Todas las noches, mi hijastra pasaba más de una hora en la ducha. Una noche, oí que llamaban a la puerta y llamé inmediatamente a la policía…

En la estación, tras comprobar su identidad, Daniela habló con la mirada cansada pero firme:

“Por favor… déjenme decir la verdad. Pero les ruego, especialmente a usted, suegra, que me escuchen antes de juzgar”.

Todos asintieron.

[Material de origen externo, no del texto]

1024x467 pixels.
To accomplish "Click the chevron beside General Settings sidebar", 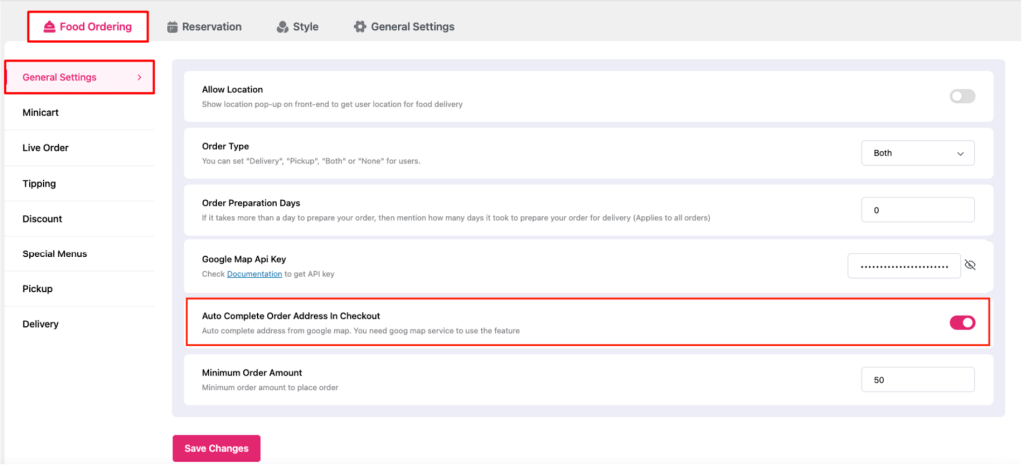I will [x=139, y=77].
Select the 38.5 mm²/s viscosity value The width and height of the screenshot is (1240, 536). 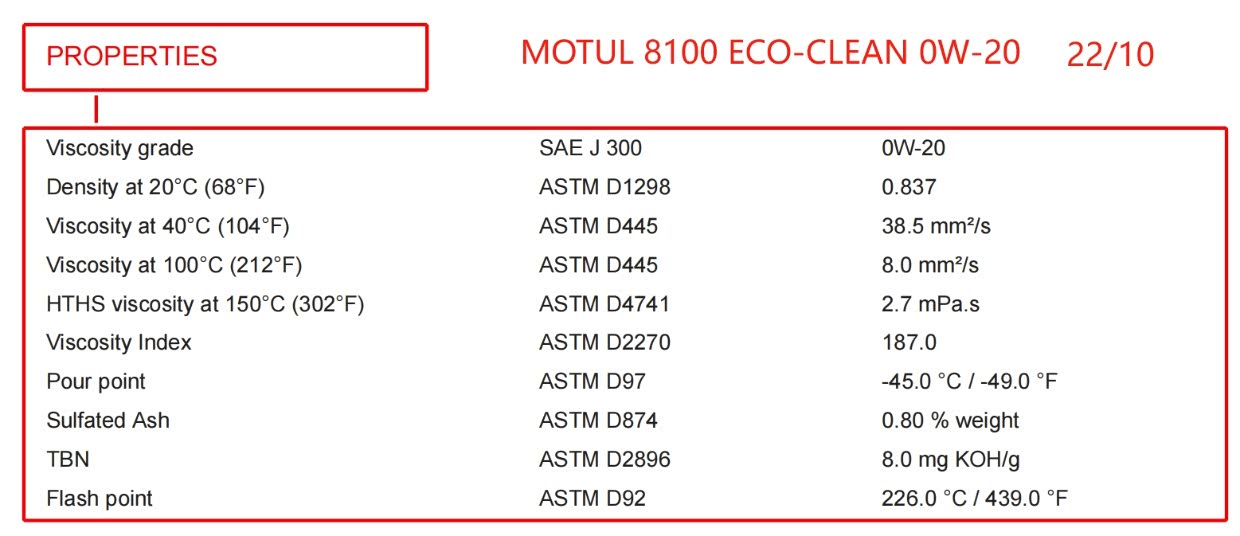tap(935, 226)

El silencio volvió a reinar en la sala.

Empezó con un nombre: Luis.

“Luis es… mi hermano menor. Pero nunca nos han reconocido públicamente como hermanos”.

Me quedé paralizada.

Daniela explicó: su madre trabajaba como empleada doméstica para una familia adinerada de San Luis Potosí. Cuando Daniela tenía cuatro años, su madre tuvo una aventura con su empleador, y así nació Luis. Cuando se descubrió la aventura, la despidieron. Regresaron a una ciudad lejana, sin nada. Luis creció sin padre, sin papeles y con poca educación.

“Ahora repara refrigeradores y aires acondicionados. Pero se endeudó con usureros. Lo amenazaron. Huyó a Ciudad de México, sin ningún lugar adónde ir. Yo era todo lo que le quedaba”. Una semana después de su boda, Luis la llamó desesperado.

“No podía alquilar. No podía dormir en la calle. Me rogó que lo dejara quedarse unos días.”

“Hice mal en no decírselo a mi suegra ni a Leonardo. Pero tenía miedo de que todo se malinterpretara… que todo se destruyera.”

Todas las noches, mientras yo dormía, Daniela dejaba entrar a Luis. Se escondía en el baño, no para lavarse, sino para dormir. Ella abría el grifo para hacer ruido. Luis usaba toallitas húmedas para limpiarse y dormía acurrucado detrás de la puerta, yéndose antes del amanecer.

¿El perfume? Solo para tapar el sudor. ¿El segundo cepillo de dientes y el desodorante? Ocultos, pero a veces olvidados. ¿La cámara? Vio la luz roja y la tapó con una toalla. ¿La voz masculina? Luis, llamando a un amigo para pedirle un préstamo.